» **Verilen Metin**:
2005 yılında Melis Tezkan ve Okan Urun’un el birliğiyle çalışmalarına başlamış olan biriken Sanat Topluluğu, 2014 İstanbul Tiyatro Festivali’nin de desteği ile, bu kez değişik bir Çehov uyarlamasına el atmış. Kendi tanımlarıyla “displinler arası tiyatro” çalışmalarıyla bilinen bu topluluk, yazarın arkadaşı (mıydı acaba?) yayımcı ve tiyatro sahibi Aleksey Suvorin'in tek oyunu olan "Tatyana Repina" (1888) ile Çehov'un hemen ardından tepki olarak kaleme alıp Suvorin'e gönderdiği aynı isimli tek perdelik denemesini neredeyse dikişsiz biçimde tek bir metin olarak kısaltıp oyunlaştırmış. Suvorin'in özgün başkişilerinden, döneminin ünlü opera ve tiyatro divası Evlalia Kadmina’dan esinlenip yarattığı sahne sanatçısı Tatyana'nın eski sevgilisi Peter ile genç rakibi Maşa'nın kilisedeki düğün törenini konu alan Çehov'un kısacık "devam" oyunu, Rus Edebiyatı uzmanları arasında bitmeyen polemiklere yol açmıştı: Suvorin'de kalmasını rica ettiği, ancak daha sonra ortaya çıkıp toplu eserleri arasında da basılan Çehov'un bu yapıtı yergi amaçlı bir parodi miydi, yoksa övgü gösterisi anlamındaki bir armağan olarak mı görülmeli? Bence hiç fark etmez – asıl önemli olan, bir Türk tiyatro topluluğunun böylesine cesur bir "füzyon" girişiminde bulunmasıdır...

» **Yazılı Yönerge 1**: Çehov uyarlaması üzerine yazılan metne göre yazar, Çehov'un oyununun bir parodi mi yoksa bir armağan mı olduğu sorusunu neden önemsiz bulur?
» **Yazılı Yönerge 2**: Kayıtların başından "tap(464, 18)" ifadesini içeren satıra kadar (bu satır dahil) olan satırları istekleriyle birlikte yeniden ölçeklendir. Yanıtlardaki her koordinatı 2,4 ile çarpıp tam sayıya yuvarla, buçukları yukarı yuvarla ve yalnızca bu satırları ver.

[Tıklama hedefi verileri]
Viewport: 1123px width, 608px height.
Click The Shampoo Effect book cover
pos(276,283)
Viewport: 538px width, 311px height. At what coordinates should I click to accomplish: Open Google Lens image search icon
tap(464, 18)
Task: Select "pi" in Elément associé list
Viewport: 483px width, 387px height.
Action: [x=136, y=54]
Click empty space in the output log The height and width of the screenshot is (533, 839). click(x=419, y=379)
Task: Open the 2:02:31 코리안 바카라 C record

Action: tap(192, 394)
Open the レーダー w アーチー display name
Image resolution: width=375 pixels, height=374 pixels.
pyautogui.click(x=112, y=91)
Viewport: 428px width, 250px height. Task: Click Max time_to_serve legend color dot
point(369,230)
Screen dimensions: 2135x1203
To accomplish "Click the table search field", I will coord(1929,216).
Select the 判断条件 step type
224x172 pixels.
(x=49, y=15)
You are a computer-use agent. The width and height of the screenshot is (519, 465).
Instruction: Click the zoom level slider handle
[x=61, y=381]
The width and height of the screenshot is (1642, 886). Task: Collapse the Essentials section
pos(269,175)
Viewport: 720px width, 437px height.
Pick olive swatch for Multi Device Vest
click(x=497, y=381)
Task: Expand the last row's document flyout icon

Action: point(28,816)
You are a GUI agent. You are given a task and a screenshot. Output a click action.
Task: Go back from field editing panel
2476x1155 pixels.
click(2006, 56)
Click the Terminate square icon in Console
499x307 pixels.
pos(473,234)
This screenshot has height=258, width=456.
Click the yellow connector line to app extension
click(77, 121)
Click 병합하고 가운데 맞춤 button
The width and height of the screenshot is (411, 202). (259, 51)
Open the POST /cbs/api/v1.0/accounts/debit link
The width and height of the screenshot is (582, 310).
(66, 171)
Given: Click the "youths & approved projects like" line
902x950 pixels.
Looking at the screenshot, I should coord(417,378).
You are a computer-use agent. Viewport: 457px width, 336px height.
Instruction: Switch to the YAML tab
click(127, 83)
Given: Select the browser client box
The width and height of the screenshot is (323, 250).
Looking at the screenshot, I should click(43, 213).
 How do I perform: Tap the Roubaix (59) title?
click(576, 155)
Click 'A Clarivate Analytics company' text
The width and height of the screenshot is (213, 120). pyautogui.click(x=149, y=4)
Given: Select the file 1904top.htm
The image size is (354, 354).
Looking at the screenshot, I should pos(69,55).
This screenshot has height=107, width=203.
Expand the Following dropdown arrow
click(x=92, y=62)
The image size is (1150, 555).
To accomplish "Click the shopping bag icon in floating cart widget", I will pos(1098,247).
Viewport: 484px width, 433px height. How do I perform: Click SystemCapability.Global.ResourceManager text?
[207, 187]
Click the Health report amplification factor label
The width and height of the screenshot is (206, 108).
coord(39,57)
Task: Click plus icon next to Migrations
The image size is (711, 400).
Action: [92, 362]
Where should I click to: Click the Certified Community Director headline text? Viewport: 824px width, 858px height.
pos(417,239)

» **Nihai Yanıt 1**: Yazara göre asıl önemli olan, bir Türk tiyatro topluluğunun böylesine cesur bir "füzyon" girişiminde bulunmasıdır.

» **Nihai Yanıt 2**:
Viewport: 1123px width, 608px height.
Click The Shampoo Effect book cover
pos(662,679)
Viewport: 538px width, 311px height. At what coordinates should I click to accomplish: Open Google Lens image search icon
tap(1114, 43)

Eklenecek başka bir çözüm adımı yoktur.